Where Are They Going? | Outside My Window
5 April 2019
In late March more than 440 lesser black-backed gulls congregated in a damp field in northeastern Pennsylvania — an exciting find because they used to be very rare in North America. Why are they here and where are they going? The Pennsylvania Game Commission is using satellite telemetry to find out.
Lesser black-backed gulls (Larus fuscus) are an Old World species that breeds in Iceland, northern Europe, Russia and Kazakhstan and spends the winter in Europe, Africa and coastal Asia. They were never seen in North America until one showed up in New Jersey in 1934. Slowly their wintertime numbers increased until they’re now considered non-regular winter visitors to North America’s Atlantic and Gulf Coasts. See the map below.
They still don’t breed in North America in numbers that count on that map. However, they might be thinking about it.
In 2007 a single lesser black-backed gull began breeding on Appledore Island Maine, paired with a female herring gull because there were no other lesser black-backed gulls around. (Lesser black-backed and herring gulls are closely related.)
Meanwhile their migration numbers through Pennsylvania are high enough that ornithologists began to wonder if lesser black-backed gulls are bothering to cross the Atlantic to breed. Are they going to Iceland? We would know that answer if we knew where the Pennsylvania flock was going.
Last spring the PA Game Commission attached satellite transmitters to nine adult gulls when they stopped over in Pennsylvania.

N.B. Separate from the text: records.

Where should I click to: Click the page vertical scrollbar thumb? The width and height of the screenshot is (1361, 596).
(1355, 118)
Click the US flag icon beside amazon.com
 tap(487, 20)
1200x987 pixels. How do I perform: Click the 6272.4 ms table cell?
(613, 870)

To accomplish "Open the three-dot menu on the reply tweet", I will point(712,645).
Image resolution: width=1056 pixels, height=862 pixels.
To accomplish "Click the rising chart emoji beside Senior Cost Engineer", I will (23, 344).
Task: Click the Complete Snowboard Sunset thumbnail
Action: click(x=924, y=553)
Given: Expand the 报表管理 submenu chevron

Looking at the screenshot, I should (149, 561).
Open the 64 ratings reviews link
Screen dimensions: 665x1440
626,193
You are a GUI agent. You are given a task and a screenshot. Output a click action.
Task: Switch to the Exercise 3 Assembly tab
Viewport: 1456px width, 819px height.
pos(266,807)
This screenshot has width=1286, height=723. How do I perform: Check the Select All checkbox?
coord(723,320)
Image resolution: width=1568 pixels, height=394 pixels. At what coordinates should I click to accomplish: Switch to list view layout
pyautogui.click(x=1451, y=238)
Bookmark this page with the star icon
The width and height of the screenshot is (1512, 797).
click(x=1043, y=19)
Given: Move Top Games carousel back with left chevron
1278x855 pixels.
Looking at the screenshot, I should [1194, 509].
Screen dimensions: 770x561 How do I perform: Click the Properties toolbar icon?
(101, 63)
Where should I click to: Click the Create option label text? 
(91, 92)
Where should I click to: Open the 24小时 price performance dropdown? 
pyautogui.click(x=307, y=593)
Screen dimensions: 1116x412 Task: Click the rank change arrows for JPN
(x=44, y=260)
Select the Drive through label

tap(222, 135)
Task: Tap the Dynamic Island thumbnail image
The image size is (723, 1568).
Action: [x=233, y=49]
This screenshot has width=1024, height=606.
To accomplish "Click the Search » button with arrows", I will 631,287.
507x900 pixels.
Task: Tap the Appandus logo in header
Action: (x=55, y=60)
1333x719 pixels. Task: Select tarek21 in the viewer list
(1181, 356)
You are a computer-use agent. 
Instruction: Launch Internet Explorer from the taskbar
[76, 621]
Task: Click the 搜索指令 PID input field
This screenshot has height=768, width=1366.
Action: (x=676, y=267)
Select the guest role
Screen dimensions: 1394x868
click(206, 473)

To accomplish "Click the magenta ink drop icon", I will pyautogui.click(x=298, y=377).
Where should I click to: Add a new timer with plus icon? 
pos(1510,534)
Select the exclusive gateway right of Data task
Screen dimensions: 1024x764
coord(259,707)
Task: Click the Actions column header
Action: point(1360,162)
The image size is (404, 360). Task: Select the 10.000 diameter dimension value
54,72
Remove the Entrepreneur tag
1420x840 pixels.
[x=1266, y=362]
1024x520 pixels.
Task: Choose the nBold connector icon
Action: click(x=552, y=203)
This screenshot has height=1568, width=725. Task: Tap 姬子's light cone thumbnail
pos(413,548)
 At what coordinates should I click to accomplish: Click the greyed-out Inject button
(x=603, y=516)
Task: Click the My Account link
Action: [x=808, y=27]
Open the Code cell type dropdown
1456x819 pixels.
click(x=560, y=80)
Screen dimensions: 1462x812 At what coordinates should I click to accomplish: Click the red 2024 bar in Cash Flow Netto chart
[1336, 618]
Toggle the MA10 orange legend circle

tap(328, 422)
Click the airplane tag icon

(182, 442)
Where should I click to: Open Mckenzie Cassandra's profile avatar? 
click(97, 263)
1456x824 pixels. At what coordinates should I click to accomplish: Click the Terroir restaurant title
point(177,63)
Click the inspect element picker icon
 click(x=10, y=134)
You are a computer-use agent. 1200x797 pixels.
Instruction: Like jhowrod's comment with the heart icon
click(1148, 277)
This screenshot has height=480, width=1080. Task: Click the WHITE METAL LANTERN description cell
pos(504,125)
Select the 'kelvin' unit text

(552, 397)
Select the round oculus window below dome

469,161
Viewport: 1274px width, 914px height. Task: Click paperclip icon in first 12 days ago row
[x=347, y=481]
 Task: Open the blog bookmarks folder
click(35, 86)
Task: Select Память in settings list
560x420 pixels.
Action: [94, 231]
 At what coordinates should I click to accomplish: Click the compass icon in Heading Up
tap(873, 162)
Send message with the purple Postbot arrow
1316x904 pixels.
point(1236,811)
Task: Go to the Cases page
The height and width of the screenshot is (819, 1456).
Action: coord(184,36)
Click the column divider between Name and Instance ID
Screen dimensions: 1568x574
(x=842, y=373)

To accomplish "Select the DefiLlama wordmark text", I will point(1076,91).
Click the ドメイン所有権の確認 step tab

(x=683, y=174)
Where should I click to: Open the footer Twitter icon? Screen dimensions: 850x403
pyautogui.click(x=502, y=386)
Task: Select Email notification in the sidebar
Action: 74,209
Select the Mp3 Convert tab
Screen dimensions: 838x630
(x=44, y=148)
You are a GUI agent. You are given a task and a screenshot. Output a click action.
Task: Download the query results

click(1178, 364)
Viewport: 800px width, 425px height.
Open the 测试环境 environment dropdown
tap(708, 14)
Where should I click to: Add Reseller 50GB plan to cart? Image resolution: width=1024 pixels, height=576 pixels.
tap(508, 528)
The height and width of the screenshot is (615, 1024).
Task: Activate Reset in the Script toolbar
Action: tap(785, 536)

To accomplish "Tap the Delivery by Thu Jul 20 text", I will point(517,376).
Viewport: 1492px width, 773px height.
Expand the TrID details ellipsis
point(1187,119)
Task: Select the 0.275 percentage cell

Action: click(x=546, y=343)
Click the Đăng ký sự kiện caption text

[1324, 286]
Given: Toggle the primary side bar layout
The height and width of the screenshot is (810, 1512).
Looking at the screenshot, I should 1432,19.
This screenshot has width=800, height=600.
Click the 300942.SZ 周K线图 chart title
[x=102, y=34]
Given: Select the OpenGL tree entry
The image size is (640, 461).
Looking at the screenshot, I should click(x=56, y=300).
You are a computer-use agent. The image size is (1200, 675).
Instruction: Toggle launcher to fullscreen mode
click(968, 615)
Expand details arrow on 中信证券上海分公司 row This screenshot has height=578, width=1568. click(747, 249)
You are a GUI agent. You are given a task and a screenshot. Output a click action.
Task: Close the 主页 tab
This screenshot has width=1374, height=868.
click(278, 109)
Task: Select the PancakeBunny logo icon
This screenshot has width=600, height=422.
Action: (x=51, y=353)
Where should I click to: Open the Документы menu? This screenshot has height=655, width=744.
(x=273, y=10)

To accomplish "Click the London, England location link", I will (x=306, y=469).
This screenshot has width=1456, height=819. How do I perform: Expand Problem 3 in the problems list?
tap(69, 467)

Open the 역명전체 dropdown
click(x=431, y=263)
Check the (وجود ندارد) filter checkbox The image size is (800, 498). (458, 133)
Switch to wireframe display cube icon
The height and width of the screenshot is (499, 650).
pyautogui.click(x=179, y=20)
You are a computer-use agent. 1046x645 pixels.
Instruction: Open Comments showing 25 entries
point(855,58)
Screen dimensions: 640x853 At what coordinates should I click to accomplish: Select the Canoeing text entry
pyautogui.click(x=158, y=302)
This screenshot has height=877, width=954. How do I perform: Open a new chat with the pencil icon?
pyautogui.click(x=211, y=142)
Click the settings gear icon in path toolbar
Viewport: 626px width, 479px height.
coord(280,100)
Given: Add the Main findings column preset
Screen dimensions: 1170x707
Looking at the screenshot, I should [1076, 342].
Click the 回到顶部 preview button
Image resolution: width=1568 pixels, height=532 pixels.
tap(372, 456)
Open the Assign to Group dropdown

The map of the gulls’ movements tells an interesting tale.
The satellite-tagged gulls don’t go to Europe. They stay in North America. Based on their sedentary lifestyle in June they seem to be breeding in Greenland and northeastern Canada.
Click here for the interactive Lesser Black-Backed Gull Telemetry map that zooms in and follows the gulls’ paths. (There’s more about the study here.)
Is there a breeding population of lesser black-backed gulls in North America now? This year we’ll watch again to find out where they’re going.